Oldest known projectile weapons recovered in Ethiopia
During the Middle Pleistocene, when these weapons were forged and used the landscape of the region was fundamentally different to the one experienced today. Archaeologists working on the site have said that the area was overlooking a mega-lake during that period which would have encompassed the four separate lakes that are now in the region. This would have made the area a major watering hole for wild animals which probably means that it was rife for hunting. The fossilized remains of antelopes, crocodiles, hippos and other large mammals have been recovered from the area, and the obsidian tipped javelins appear to have been well used which seemed to confirm this theory, but the archaeologists were keen to do further tests.

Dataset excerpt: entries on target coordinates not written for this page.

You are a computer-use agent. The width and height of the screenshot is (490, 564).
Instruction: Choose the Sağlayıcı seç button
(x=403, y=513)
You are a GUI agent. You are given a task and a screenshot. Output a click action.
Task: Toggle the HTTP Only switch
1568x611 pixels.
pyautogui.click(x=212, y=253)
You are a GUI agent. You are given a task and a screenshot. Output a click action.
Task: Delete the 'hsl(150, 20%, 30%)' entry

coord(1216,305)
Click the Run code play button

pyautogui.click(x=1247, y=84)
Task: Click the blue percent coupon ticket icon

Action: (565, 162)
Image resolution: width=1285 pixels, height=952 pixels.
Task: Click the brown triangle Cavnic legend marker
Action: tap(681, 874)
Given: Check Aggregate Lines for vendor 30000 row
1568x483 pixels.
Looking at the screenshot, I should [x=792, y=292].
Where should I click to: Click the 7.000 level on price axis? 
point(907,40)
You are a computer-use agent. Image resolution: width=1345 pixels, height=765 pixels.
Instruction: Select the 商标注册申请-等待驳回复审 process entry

According to Yonatan Sahle, an archaeologist on the project the team examined the fractures in the tips of the javelins to determine how they had been damaged. Previous studies have found that when damage is incurred at high speeds, then the fracture wings tend to be much narrower. The fracture wings on these particular artifacts such that they were thrown at incredibly fast speeds, approximately 3345 miles per hours. This suggests that the weapons were thrown at animals during hunting.
“The implication is that certain behavioral traits that are considered complex and mostly only the domains of anatomically modern humans—such as the capacity to make and use projectiles—were not only incorporated into the technological repertoire of the African early Homo sapiens but also had earlier roots and were present in populations ancestral to Homo sapiens, ” Sahle said. The archaeological team believes that the javelins were probably used by Homo heidelbergensis, who is believed to be a common ancestor of both modern human beings and Neanderthals.
These discoveries were first detailed PLOS ONE.